Por último, recordó que en Peski vivía un viejo compañero de servicio (Kramólnikov había servido hacía quince años en la Dirección de Malos Pensamientos) llamado Yákov Ilich Voróbushkin. Aquel hombre, que era un gran admirador de Kramólnikov, no había tenido suerte en su carrera. Llevaba ya sus buenos diez años y pico de jefe de negociado, sin perspectivas de ningún ascenso, temblando como un azogado cuando se producía algún cambio, por temor a perder su cargo. Tímido y poco buscavidas por naturaleza, ni siquiera había sabido proporcionarse un buen empleo particular. Sin que se sepan las causas de ello, desde el primer momento se orientó de manera tan singular, que incluso a él mismo le parecía extraño buscar algo, escribir propuestas de aniquilaciones y destituciones, zancadillear por antesalas y escaleras, y etcétera, etcétera. Sólo una vez presentó un informe sobre la necesidad de dar ánimos a los mendigos, pero el director, después de leerlo, se limitó a amenazarle con el dedo, y desde entonces Voróbushkin no volvió a decir esta boca es mía. Sin embargo, últimamente, había empezado a tener vagas esperanzas y a ir a la misma iglesia a la que iba su jefe; debido a ello, éste le regaló una vez medio pan eucarístico (de la parte de abajo) y le dijo: «¡Estoy muy contento!» Y cuando el asunto marchaba ya sobre ruedas, de pronto…

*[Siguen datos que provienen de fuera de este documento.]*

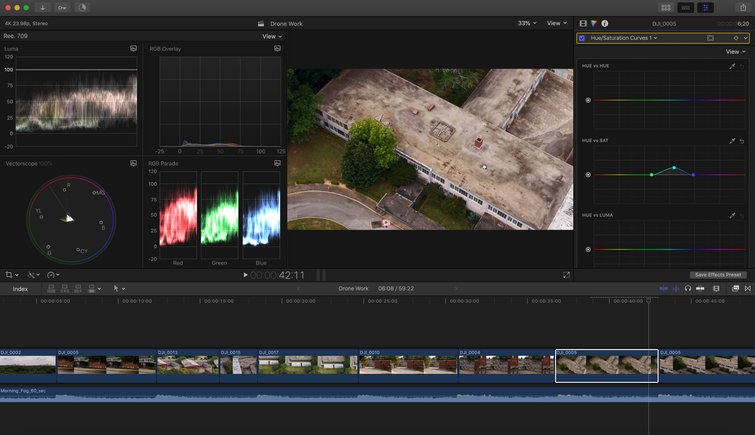Open the timeline Index tab
The image size is (755, 435).
click(20, 288)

A Kramólnikov le abrió la puerta una vieja niñera, tras la que asomaron, por entre las hojas interiores, las caras asustadas de unos niños. La vieja estaba enfadada, pues la llegada del inesperado visitante había interrumpido su labor de buscarse las pulgas. Sin ninguna clase de rodeos, le dijo a Kramólnikov en la cara:

—Yákovllich no está en casa; por culpa de usted, le ha llamado el jefe; no sabemos si a estas horas estará vivo o muerto, y la señora ha ido a rezar a la iglesia.

Kramólnikov empezó a bajar por la escalera, pero apenas hubo dado unos pasos, se encontró con el propio Voróbushkin.

—¡Kramólnikov! ¡Perdone, pero yo no puedo seguir manteniendo con usted las relaciones de antes! —dijo Voróbushkin con alterada voz—. Por esta vez, me parece que me he justificado, aunque no puedo asegurarlo con certeza. El director me ha dicho: «¡Ha caído sobre usted una mancha que no se borrará jamás!» ¡Y yo tengo mujer, hijos! ¡Déjeme en paz, Kramólnikov! Perdone que sea tan pusilánime, pero no puedo…

Kramólnikov volvió a casa abatido, casi asustado.

Se daba cuenta de que, a partir de aquel día, estaba condenado a la soledad. Y estaba solo no porque no tuviese lectores que le apreciasen y tal vez le quisieran, sino porque había perdido todo contacto con su lector. El lector se hallaba lejos y no podía romper los vínculos que le ligaban. Pero había también otro lector, cercano, que tenía en todo momento la posibilidad de morder a Kramólnikov, como un reptil, hasta matarle. Este continuaba allí presente y expresaba ya con descaro que incluso la mudez de Kramólnikov le era odiosa.

Confusa, cruzó fugaz por su mente una idea: en todas las apostasías de que él fuera testigo no se ocultaba solamente la traición personal, sino todo el aplastante orden de cosas establecido. Los librepensadores de ayer, que tan afectuosamente le estrechaban la mano hacía poco y hoy huían de él como de la peste, hacían aquello no sólo por miedo, de judas, sino porque las circunstancias les oprimían.